Why Your "Secure" Software Supply Chain is Still Running on 2007-Era Vulnerabilities

TLDR: Despite decades of industry focus on advanced threat hunting, the vast majority of critical infrastructure compromises still stem from the same "unforgivable" memory safety and injection vulnerabilities identified by MITRE in 2007. This keynote argues that we have normalized these defects as inevitable, shifting the burden of security onto the victim rather than the vendor. Pentesters and researchers should stop treating these as "interesting" findings and start framing them as fundamental product defects that demand vendor accountability.

Security researchers often fall into the trap of chasing the latest zero-day or complex chain, ignoring the fact that the most effective way to compromise a target remains the same as it was fifteen years ago. We spend our time hunting for exotic logic flaws while the front door is left wide open by basic memory safety violations and classic injection bugs. The industry has collectively decided that these vulnerabilities are just part of the cost of doing business, a "natural disaster" that we are powerless to prevent. This mindset is not just lazy; it is dangerous.

The Myth of the Sophisticated Attacker

When we talk about threat actors like Lazarus Group or Volt Typhoon, we often frame them as masterminds wielding an endless supply of novel exploits. In reality, these groups are highly effective because they don't need to be creative. They rely on the fact that we have failed to address the low-hanging fruit.

The OWASP Top 10 has consistently featured Injection and Identification and Authentication Failures for a reason. These are not technical challenges that lack a solution; they are design choices that prioritize speed-to-market over basic safety. When a vendor ships a product that is vulnerable to SQL Injection or Directory Traversal, they aren't just making a mistake. They are shipping a defective product.

Why We Need to Stop Calling Them "Vulnerabilities"

Calling these issues "vulnerabilities" is a linguistic trick that diffuses responsibility. It implies that the flaw is an inherent property of the software, like a natural feature of the landscape. If we instead call them "product defects," the conversation changes. A car manufacturer wouldn't ship a vehicle with a faulty braking system and then blame the driver for not being a professional mechanic. Yet, in software, we expect the end user to "patch" their way out of a fundamentally broken design.

For a pentester, this means the engagement often starts and ends with the same set of checks. If you are still finding T1190-exploit-public-facing-app or T1566-phishing on a regular basis, you aren't just testing the security of the application; you are documenting the negligence of the vendor.

Consider the following common pattern in legacy enterprise software:

-- Classic injection vulnerability in a login module
SELECT * FROM users WHERE username = '$username' AND password = '$password';

If you can still drop a payload like ' OR '1'='1 into that field in 2024, the issue isn't the lack of a WAF or a missing security patch. The issue is that the vendor failed to use parameterized queries, a standard practice for over two decades. This is not a "sophisticated" finding. It is a failure of basic engineering.

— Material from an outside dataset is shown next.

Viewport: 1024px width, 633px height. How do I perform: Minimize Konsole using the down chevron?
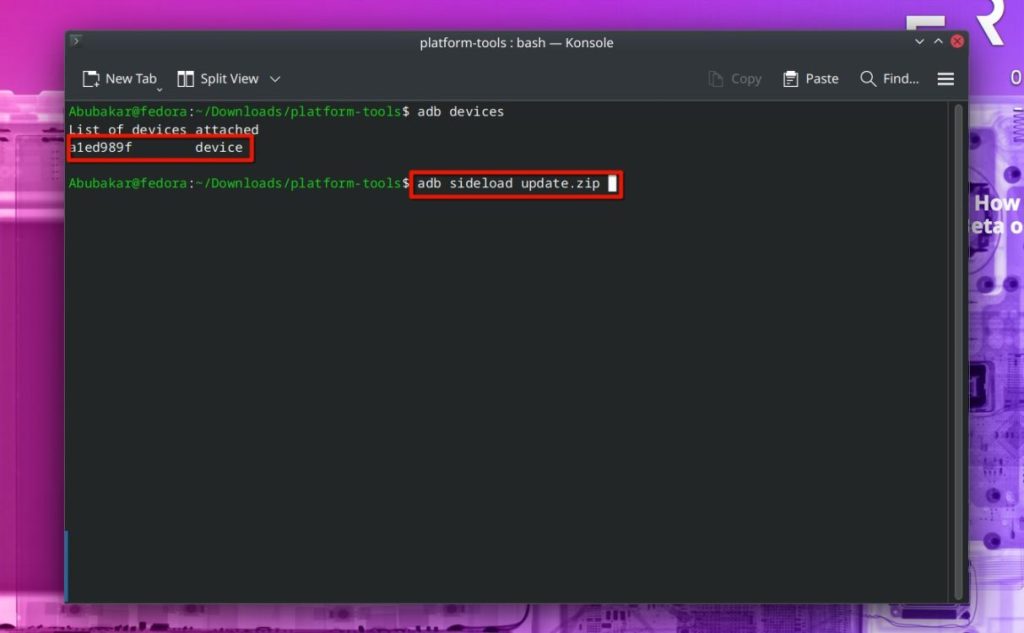point(920,41)
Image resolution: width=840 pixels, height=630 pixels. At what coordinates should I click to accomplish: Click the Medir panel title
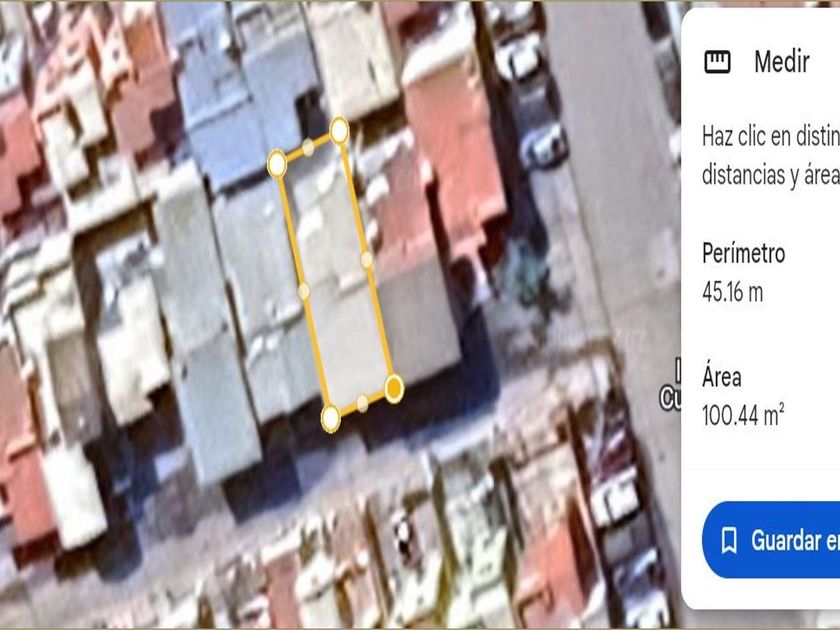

The Shift to Secure by Design

The Secure by Design initiative is an attempt to force this conversation back to the source. It isn't about adding more security tools to the stack; it is about demanding that the software we procure is built to be resilient from the start. For researchers and bug bounty hunters, this means your reports should be more than just a proof-of-concept. They should be a clear indictment of the development lifecycle that allowed such a defect to reach production.

When you file a report, don't just explain how to exploit the bug. Explain why the architecture failed to prevent it. If you are testing a product that requires constant, urgent patching to stay secure, you are dealing with a "canary in a coal mine." These products are not just insecure; they are a liability to the entire supply chain.

What Pentesters Should Do Next

We need to stop being the cleanup crew for bad engineering. On your next engagement, look beyond the immediate exploit. Ask the client about their procurement process. Are they asking their vendors if they have signed the Secure by Design Pledge? Are they evaluating the vendor's commitment to memory-safe languages?

If we continue to accept the status quo, we are just enabling the cycle of "patch-and-pray" that has defined the last twenty years of our industry. The goal should be to make our jobs as security professionals obsolete by forcing the market to produce software that doesn't require a constant stream of security researchers to keep it from falling apart. It is a hard problem, but it is not an impossible one. We have the technical knowledge to build secure systems. Now we just need the collective will to demand them.